Sir: Referring to previous correspondence in regard to legislation enacted or proposed to be enacted in various States of the Union [Page 348] unfavorable to foreign insurance companies, and with reference particularly to the suggested negotiation of a treaty between the United States and Great Britain on the subject, with the view of averting the injury with which British insurance companies are threatened by discriminatory legislation on the part of several of the United States, I have the honor to say that the negotiation of such treaty would probably be futile on account of the many difficulties and obstacles which it would be likely to encounter from the indisposition of the people of the United States to suffer encroachment upon the ordinary and constitutional exercise of the legislative functions of the respective States by the making of treaties which are passed on by only one branch of the Federal Congress but which have the force of the supreme law. The fact that such treaties were made with Switzerland and Belgium could hardly be considered as a precedent for such enactment of law in the form of a treaty with nations having the great commercial interests of Great Britain.

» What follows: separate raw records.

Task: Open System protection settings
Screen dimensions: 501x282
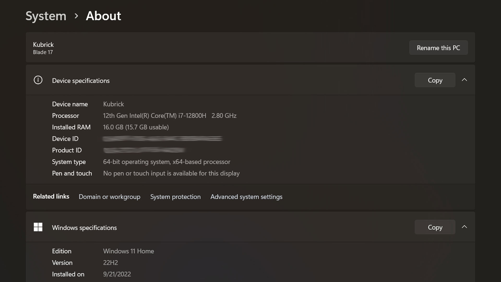Action: [x=176, y=196]
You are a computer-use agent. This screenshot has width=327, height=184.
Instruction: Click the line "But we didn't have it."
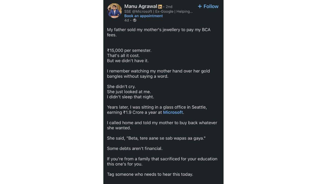click(128, 61)
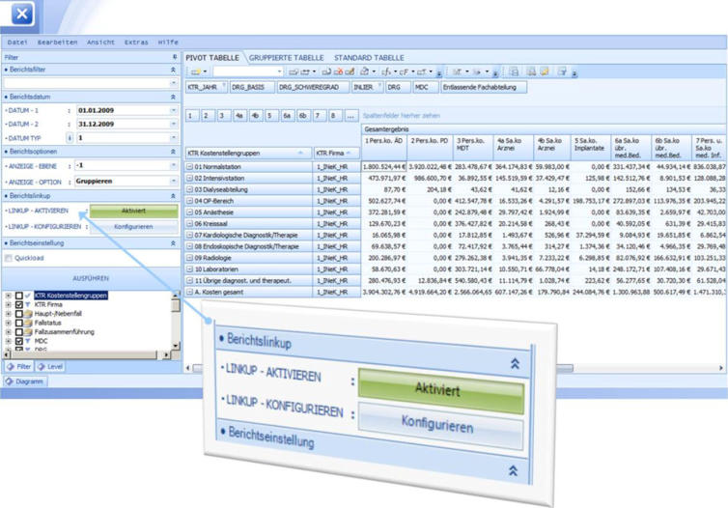Click the 6a numbered column button

coord(287,115)
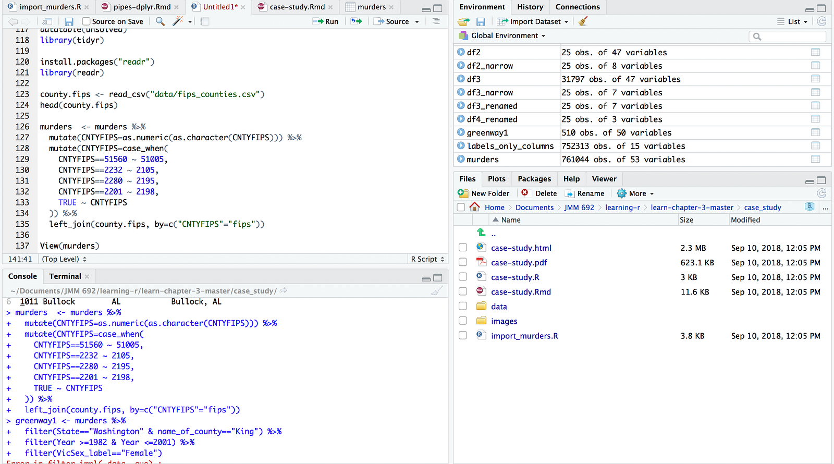Image resolution: width=834 pixels, height=464 pixels.
Task: Go to parent directory up arrow
Action: click(481, 233)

However much I might be pleased to respond affirmatively to your request, yet in the light of all the circumstances and of the vigilance with which any apparently important invasion of the rights of the States to regulate their own domestic concerns is guarded against, I am persuaded that such treaty, if negotiated, would fail of ratification by the Senate.

For these reasons the proposed negotiation would, in my judgment, be fruitless, even if such a treaty could be agreed upon and submitted to the Senate.

I have, etc.,

John Hay.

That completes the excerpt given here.